My Doctor assures me that all of my bloodwork came back normal and that I am healthy. Although I'm not so sure that there isn't some kind of thyroid or hormone problem at work here.

I have never struggled with depression. I have never struggled with anxiety. I'm healthy. I have a great husband, two healthy kids, family willing to drop anything for me, no financial problems. Basically I have nothing to worry about, and yet I panic and I can't stop. As it turns out, I'm not better than people who struggle with depression. Now I'm one of them.

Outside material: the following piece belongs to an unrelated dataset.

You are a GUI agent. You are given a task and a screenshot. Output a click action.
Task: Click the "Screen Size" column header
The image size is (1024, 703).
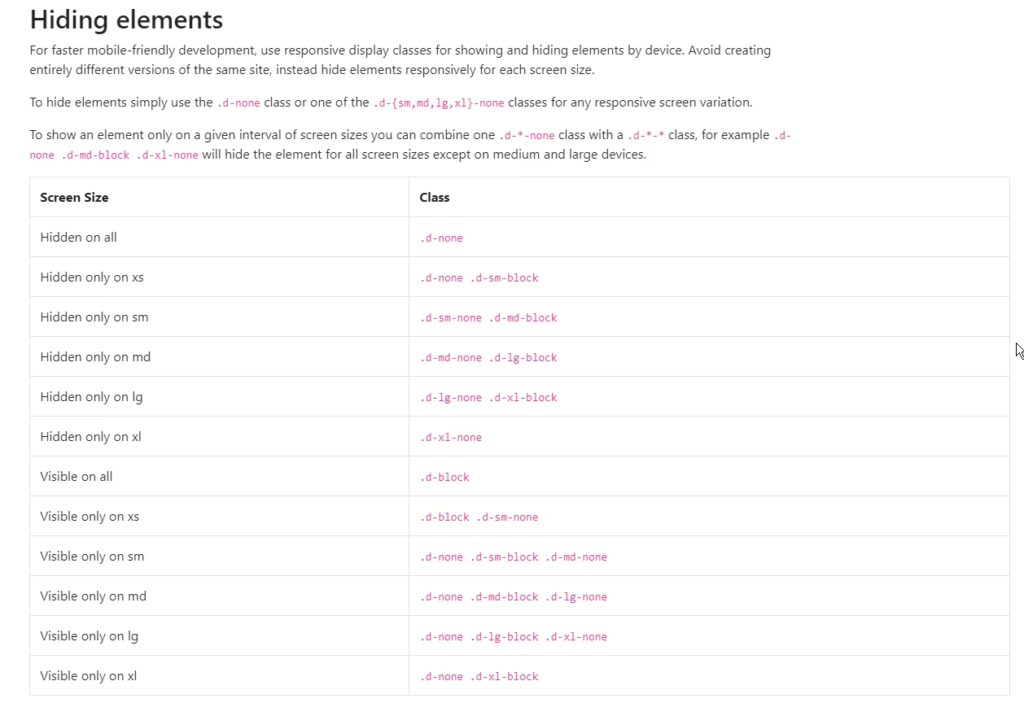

I'm determined to be myself. To feel free from all of this. I'm determined to be the mom that my kids deserve. And when I get on the other side I'm determined to make sure that I help some other Mom who feels the way that I do. And I'm going to remember this journey. I'm going to write down my prayers so that I can look back and praise God for his love and faithfulness to me. I'm going to milk this hell for all its worth and come out on the other side not smelling like smoke, like Shadrach, Meshach and Abednego. Because Jesus is in this fire with me. I will not be burned. I'm going to trust that God has a plan for this, that He will use this for His good and one day I will be thankful for all of it.

Today I saw the counselor. Tomorrow I'm headed to a support group (which was hard to find by the way). Friday I'm headed to the psychiatrist to talk about medication. And in the meantime I'm going to fight this sinus infection that is not helping anything.